U490 Laboratoire de Toxicologie Moléculaire, 75006 Paris, France

We would like to respond to the different remarks of Silva et al. to avoid specific dispute and to suggest a few guidelines in the validation of the identification of tumor plasma DNA by microsatellite typing.

We do not deny the existence of tumor plasma DNA, but we would like to underline a few points to avoid misinterpretation of results and to reinforce the potential clinical use of such markers in cancers. Concerning our work, Silva et al. misinterpreted Table 2, because 35% and not 9% of our patients have a DNA concentration superior to 100 ng/ml range (100–688 ng/ml). It limits the possibility of the systematic disappearance of the mobility shift of the large PCR amplicon UT5085 (1) as suggested. As underlined by Silva et al., the concentration of DNA used as a template for PCR is a major point to validate these studies. The absence of precise DNA quantification in many studies leads to questionable results. An interesting paper has been published by Nunes et al. (2) in head and neck cancer. Plasma samples from healthy individuals and cancer patients were tested in triplicate PCR reactions. Concerning plasma DNA, allelic ratios were calculated and varied from 0.4 to 0.6 in one case and from 0.33 to 0.66 in the other. Furthermore, only 30% of their controls allowed a reproducible PCR amplification of the different microsatellite loci, and random variations in allelic ratio were observed in some cases. Our results from diluted DNA showed clearly similar variability and indicate the limits of microsatellite genotyping with a low amount of DNA. Most figures illustrating allelic losses in plasma showed larger allele losses (3 4 5 6) . We believe that preferential amplification of the smaller allele in PCR reactions is amplified when small amounts of DNA are used. It leads to amplification profiles resembling large allelic loss profiles. According to Nunes et al., among the 21 tumors demonstrating concordant allelic loss in tumor and plasma, 15 cases concerned large allele loss versus 6 cases for small allele loss. Equal proportion of losses for each allele is expected from a random distribution of allelic losses. The observed distribution (15/21) can occur by chance in <10% of the cases. Therefore, it highly suggests that a subgroup of the observed larger allele losses could be caused by PCR artifacts.

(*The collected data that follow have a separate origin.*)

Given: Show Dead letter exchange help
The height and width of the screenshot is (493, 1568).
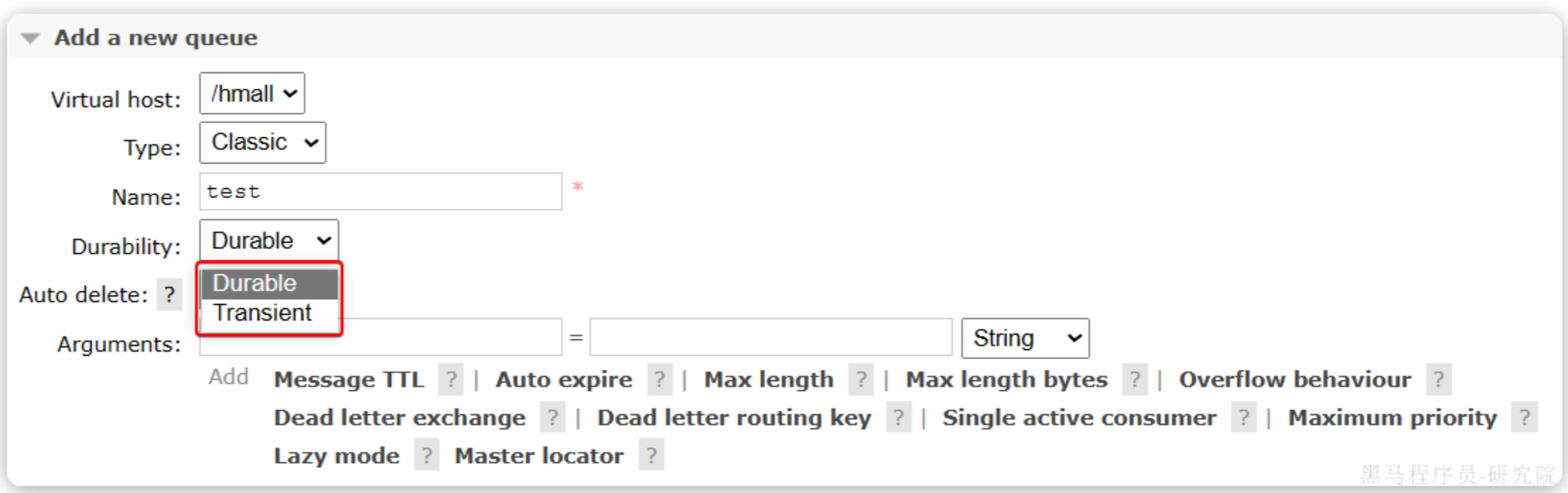Looking at the screenshot, I should [x=552, y=418].
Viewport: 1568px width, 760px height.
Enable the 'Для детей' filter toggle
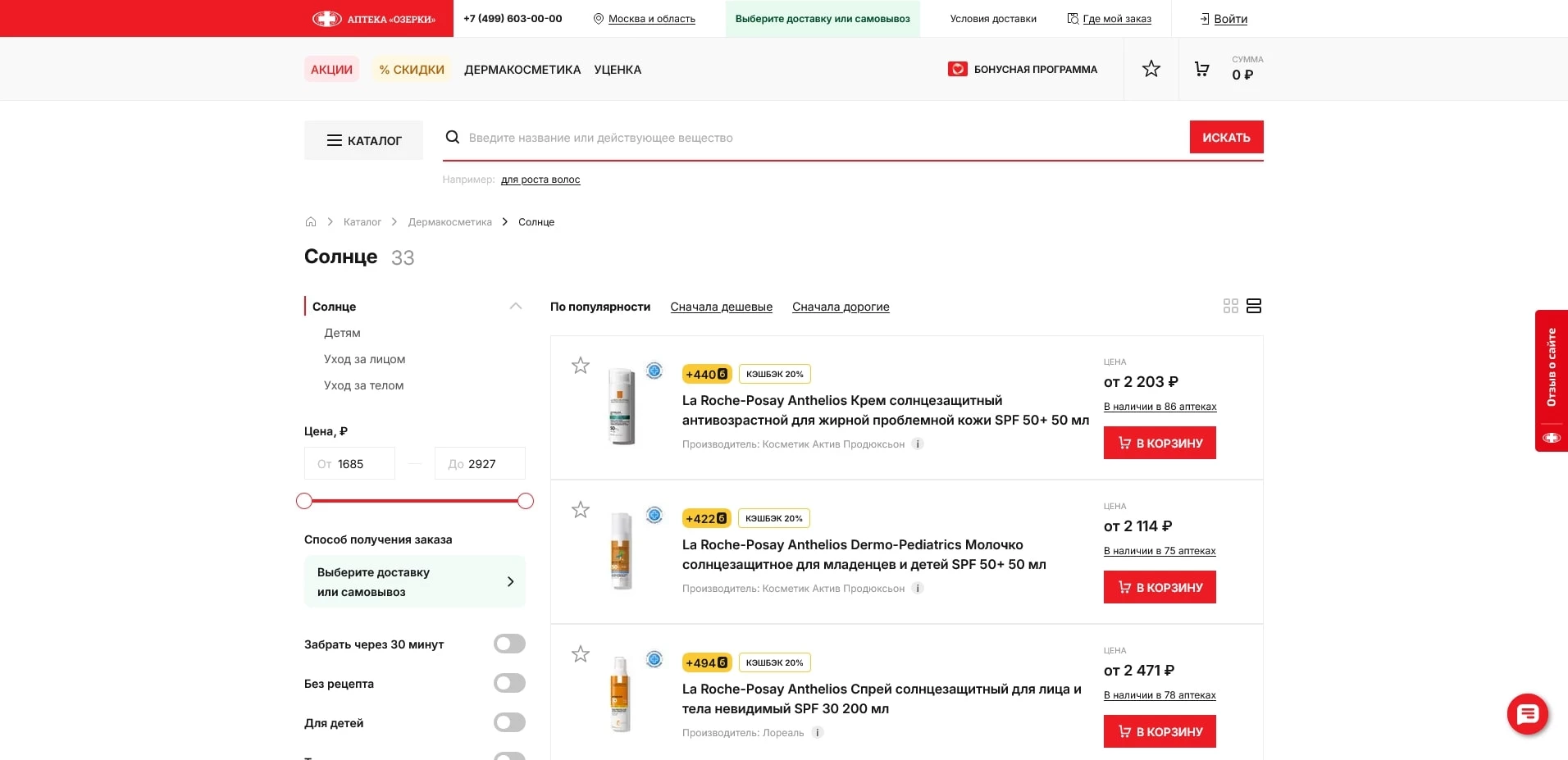tap(509, 722)
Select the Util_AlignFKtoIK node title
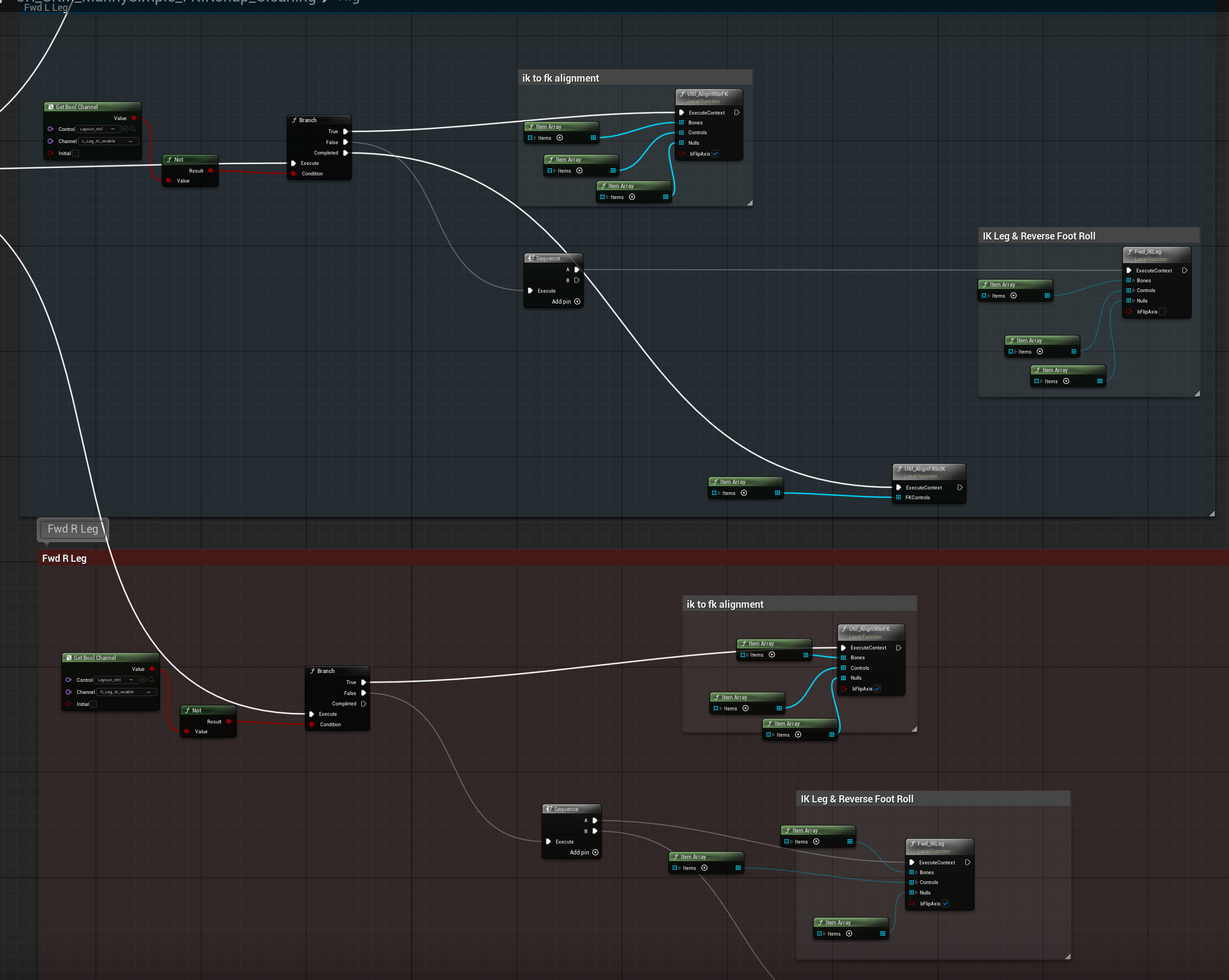This screenshot has height=980, width=1229. pyautogui.click(x=924, y=469)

As guidelines to validate studies, we suggested considering results as discordant when genetic alterations were found only in plasma or when tumor genetic alterations were retrieved in plasma only in a subgroup of markers. Using these criteria, 50% (2) of the results should not have been considered discordant. Moreover, we suggest that plasma or serum DNA be quantified systematically to avoid amplification of <10 ng of DNA, to verify the absence of distortion in the rate of allelic losses between the small and the large allele in concordant samples, to point out discordance between plasma and tumor DNA, and to analyze these cases independently.

Received 7/ 5/01. Accepted 9/28/01.

REFERENCES

1. Coulet F., Blons H., Cabelguenne A., Lecomte T., Laccourreye O., Brasnu D., Beaune P., Zucman J., Laurent-Puig P. Detection of plasma in head and neck squamous cell carcinoma by microsatellite typing and p53 mutation analysis. Cancer Res., 60: 700-711, 2000.
2. Nunes D. N., Kowalski L. P., Simpson A. J. G. Circulating DNA in head and neck cancer. Int. J. Cancer, 92: 214-219, 2001.[Medline]
3. Silva J. M., Dominguez G., Garcia J. M., Gonzales R., Villanueva M. J., Navarro F., Provencio M., San Martin S., Espana P., Bonilla F. Presence of tumor DNA in plasma of breast cancer patients: clinicopathological correlations. Cancer Res., 59: 3251-3256, 1999.
4. Nawroz H., Koch W., Anker P., Stroun M., Sidransky D. Microsatellite alterations in serum DNA of head and neck cancer patients. Nat. Med., 2: 1035-1037, 1996.
5. Chen X., Bonnefoi H., Diebold-Berger S., Lyautey J., Lederrey C., Faltin-Traub E., Stroun M., Anker P. Detecting tumor related alterations in plasma or serum DNA of patients diagnosis with breast cancer. Clin. Cancer Res., 5: 2297-2303, 1999.
6. Chen X., Stroun M., Magnenat J. L., Nicod L. P., Kurt A. M., Lyautey J., Lerrey C., Anker P. Microsatellite alterations in plasma of cell lung cancer patients. Nat. Med., 2: 1033-1034, 1996.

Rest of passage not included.